We Want To Be the World’s First Global Sleep Brand, Says Casper CEO

“We really consider ourselves the sleep company,” says Casper co-founder and CEO Philip Krim. “Everything we do is about helping our customers sleep better. It’s about getting a great mattress but it’s about everything that could help you sleep. We’re trying to take products to market that are end to end about sleep solutions. We want to be the world’s first global sleep brand and we think we’re well on our way to doing that.”

Philip Krim, Casper co-founder and CEO, discusses how Casper, a highly successful direct to consumer brand (DTC), is still in the early days of growth in an interview on CNBC:

We Want To Be the World’s First Global Sleep Brand

We actually think Casper stands alone. We really consider ourselves the sleep company. Everything we do is about helping our customers sleep better. We think end to end about sleep. It’s about getting a great mattress but it’s about everything that could help you sleep. In January we launched a technology product, a lighting product, that actually helps you wake up better and fall asleep better. We’re trying to take products to market that are end to end about sleep solutions. We want to be the world’s first global sleep brand and we think we’re well on our way to doing that.

We think we’re really one of the first of our kind. We were a digitally native business, having launched online with Casper.com, but we’re actually now scaling our business offline as well. We’ve opened up 23 retail stores and we have great partners with folks like Target. We believe that we will have a business where no matter how consumers want to shop for our products we have great products and great experiences. We actually think there’s really not a public company comp that’s done that journey.

Repeat Revenue Increases Dramatically As We Launch New Products.

Yesterday we launched our hybrid line which is actually the combination of innerspring technology and foam technology. We launched two different models around that. For us, we’re actually still able to compress those mattresses, ship them anywhere in the country, and they’re really phenomenal products that we’re in development for over a year in our Casper Labs program based in San Francisco. From a cost structure, it works just the same way as our foam mattresses. You can compress it, you can ship it anywhere, it’s super fun to open and they sleep really great.

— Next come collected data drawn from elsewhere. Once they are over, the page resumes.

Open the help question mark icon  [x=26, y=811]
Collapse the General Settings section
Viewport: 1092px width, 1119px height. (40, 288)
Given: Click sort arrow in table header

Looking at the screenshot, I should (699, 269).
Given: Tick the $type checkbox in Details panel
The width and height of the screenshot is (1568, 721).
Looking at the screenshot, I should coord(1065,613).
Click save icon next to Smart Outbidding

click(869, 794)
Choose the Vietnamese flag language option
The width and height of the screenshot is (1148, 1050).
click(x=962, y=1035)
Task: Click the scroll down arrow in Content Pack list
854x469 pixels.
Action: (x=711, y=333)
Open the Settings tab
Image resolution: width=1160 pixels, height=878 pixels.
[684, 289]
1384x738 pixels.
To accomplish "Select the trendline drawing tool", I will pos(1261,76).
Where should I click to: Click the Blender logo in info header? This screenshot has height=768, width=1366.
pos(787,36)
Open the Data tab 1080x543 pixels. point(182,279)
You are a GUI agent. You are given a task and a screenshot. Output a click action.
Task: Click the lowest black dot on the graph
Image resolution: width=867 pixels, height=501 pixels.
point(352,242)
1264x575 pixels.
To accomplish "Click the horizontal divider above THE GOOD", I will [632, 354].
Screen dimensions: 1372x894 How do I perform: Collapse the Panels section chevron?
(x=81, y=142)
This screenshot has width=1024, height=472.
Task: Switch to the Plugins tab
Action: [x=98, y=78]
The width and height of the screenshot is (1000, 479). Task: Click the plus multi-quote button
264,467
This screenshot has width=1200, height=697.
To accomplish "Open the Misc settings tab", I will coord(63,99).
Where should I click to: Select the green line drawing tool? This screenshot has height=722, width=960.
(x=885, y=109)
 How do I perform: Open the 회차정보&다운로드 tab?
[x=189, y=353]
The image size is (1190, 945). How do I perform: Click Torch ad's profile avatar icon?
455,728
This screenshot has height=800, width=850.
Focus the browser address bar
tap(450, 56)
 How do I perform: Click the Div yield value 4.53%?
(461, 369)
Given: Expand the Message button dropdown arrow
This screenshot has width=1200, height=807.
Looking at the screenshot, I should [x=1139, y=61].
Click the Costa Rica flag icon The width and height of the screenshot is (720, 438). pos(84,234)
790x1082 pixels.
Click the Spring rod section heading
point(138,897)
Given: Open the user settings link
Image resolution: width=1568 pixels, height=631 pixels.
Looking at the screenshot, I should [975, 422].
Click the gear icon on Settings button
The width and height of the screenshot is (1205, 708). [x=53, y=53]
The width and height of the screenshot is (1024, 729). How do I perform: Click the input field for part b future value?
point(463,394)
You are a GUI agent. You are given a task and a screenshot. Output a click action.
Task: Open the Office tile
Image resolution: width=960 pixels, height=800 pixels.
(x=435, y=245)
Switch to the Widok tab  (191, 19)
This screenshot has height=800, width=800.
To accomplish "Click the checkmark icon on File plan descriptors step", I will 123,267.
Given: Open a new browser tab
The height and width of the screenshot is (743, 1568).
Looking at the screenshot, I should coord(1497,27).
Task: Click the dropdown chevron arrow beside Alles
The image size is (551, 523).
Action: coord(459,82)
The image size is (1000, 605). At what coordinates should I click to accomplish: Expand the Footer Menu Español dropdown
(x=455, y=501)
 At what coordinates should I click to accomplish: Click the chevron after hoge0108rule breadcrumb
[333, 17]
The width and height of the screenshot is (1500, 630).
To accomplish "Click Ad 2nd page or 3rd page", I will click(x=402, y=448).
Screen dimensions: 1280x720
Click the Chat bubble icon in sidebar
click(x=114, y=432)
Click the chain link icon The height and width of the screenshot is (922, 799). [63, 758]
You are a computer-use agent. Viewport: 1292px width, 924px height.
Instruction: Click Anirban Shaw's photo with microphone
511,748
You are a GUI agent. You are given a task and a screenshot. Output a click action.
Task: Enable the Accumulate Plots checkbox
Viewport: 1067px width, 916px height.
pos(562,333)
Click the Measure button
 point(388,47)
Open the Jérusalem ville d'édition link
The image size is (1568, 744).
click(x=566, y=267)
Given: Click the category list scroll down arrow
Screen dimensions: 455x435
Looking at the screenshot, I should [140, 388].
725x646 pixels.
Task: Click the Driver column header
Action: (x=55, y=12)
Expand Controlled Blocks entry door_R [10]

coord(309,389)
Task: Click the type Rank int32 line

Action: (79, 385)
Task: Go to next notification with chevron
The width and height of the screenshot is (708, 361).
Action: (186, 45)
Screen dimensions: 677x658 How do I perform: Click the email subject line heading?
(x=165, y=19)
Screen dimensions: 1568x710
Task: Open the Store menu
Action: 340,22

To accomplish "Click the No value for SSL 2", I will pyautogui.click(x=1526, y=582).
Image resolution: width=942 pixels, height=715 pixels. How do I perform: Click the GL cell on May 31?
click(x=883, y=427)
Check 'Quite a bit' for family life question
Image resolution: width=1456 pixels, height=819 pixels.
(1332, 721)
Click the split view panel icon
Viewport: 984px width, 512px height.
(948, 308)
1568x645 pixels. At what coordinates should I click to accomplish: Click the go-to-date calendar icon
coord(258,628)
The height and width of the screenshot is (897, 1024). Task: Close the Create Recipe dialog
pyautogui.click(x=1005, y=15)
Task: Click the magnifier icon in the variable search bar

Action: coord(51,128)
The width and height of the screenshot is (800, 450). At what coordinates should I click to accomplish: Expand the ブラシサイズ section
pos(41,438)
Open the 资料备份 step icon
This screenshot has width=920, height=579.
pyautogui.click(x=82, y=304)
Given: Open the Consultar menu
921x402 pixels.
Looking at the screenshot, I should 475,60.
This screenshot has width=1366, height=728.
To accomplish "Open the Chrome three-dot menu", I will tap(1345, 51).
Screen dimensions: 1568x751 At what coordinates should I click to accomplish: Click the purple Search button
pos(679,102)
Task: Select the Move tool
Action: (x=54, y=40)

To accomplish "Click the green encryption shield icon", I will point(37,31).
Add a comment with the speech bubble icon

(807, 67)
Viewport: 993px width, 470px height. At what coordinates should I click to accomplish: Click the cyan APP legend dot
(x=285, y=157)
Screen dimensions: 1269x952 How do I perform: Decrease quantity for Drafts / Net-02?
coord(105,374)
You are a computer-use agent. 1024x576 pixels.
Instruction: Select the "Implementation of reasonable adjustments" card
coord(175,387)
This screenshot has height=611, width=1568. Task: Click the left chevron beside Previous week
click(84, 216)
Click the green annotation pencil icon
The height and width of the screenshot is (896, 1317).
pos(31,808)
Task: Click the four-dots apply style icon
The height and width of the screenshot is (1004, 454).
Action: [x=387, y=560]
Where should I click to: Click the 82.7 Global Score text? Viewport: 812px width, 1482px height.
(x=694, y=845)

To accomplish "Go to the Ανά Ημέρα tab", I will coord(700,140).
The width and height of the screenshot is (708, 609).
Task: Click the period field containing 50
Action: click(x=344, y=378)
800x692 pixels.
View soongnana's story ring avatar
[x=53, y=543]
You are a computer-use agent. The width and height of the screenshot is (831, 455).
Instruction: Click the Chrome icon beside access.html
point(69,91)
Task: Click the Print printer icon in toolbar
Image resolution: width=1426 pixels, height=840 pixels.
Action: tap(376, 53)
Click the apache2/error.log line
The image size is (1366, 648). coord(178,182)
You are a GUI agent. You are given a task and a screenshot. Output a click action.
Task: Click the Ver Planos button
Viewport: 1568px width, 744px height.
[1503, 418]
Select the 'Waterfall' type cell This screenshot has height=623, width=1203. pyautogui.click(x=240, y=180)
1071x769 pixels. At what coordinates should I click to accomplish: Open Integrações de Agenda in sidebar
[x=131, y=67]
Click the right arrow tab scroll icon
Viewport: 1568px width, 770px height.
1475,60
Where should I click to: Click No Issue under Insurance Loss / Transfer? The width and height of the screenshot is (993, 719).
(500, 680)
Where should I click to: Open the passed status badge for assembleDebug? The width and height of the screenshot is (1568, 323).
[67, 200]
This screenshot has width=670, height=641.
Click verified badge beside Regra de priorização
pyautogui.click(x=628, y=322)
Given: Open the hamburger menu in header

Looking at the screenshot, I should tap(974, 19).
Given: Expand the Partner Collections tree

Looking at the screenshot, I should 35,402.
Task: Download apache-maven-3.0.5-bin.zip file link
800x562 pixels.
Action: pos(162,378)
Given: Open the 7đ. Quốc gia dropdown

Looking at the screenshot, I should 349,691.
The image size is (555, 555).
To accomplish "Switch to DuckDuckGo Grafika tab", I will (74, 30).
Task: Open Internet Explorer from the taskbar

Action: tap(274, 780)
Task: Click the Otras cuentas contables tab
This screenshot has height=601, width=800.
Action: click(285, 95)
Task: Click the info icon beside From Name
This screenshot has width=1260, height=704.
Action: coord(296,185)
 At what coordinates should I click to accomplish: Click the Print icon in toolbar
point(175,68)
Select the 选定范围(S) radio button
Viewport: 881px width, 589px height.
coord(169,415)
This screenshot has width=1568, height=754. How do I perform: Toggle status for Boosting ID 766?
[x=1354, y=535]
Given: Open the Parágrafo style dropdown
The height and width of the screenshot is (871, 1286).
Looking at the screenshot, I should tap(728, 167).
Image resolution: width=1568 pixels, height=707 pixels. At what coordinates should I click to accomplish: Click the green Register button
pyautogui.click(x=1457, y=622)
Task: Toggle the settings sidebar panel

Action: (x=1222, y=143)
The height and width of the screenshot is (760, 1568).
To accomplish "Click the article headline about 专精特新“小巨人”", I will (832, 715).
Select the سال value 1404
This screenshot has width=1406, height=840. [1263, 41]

We make great pillows, we make great sheets, and we make great lighting products. We are seeing higher and higher attachment rates as we launch new products and we’re seeing repeat revenue increase dramatically as we launch new products. We’re only a five-year-old company, actually as of this month. We launched April of 2014. As we get our customers to be a little bit more mature we’re seeing them come back time and time again not just to buy mattresses but to buy our full suite of products. That’s really exciting for us.

We’re In the Early Days of Scaling

We actually changed the way that you would return a mattress. In the industry traditionally it’s a huge pain, but with us, you call us up and we’ll pick up the mattress. You don’t even have to pack it back up, nothing. We will come to pick it and up and then we donate it locally. We appreciate that you gave us a shot. We also are changing the way that people shop for the products. We have our Casper.com website where you can learn all about these great products but we have 23 stores that we’ve opened. We’re opening up over a dozen this quarter, two this week in fact, and those stores are a great complement to the online experience.

We don’t break out profitability overall. Casper has a great product, we have a great business model, and we’re seeing that by taking it to market both online and offline that it’s actually growing our online business in a very efficient way. We think this go to market strategy is working well. We’re in the early days of scaling it and we believe we can keep building this out for years to come.

We Want To Be the World’s First Global Sleep Brand, Says Casper CEO

The post We Want To Be the World’s First Global Sleep Brand, Says Casper CEO appeared first on WebProNews.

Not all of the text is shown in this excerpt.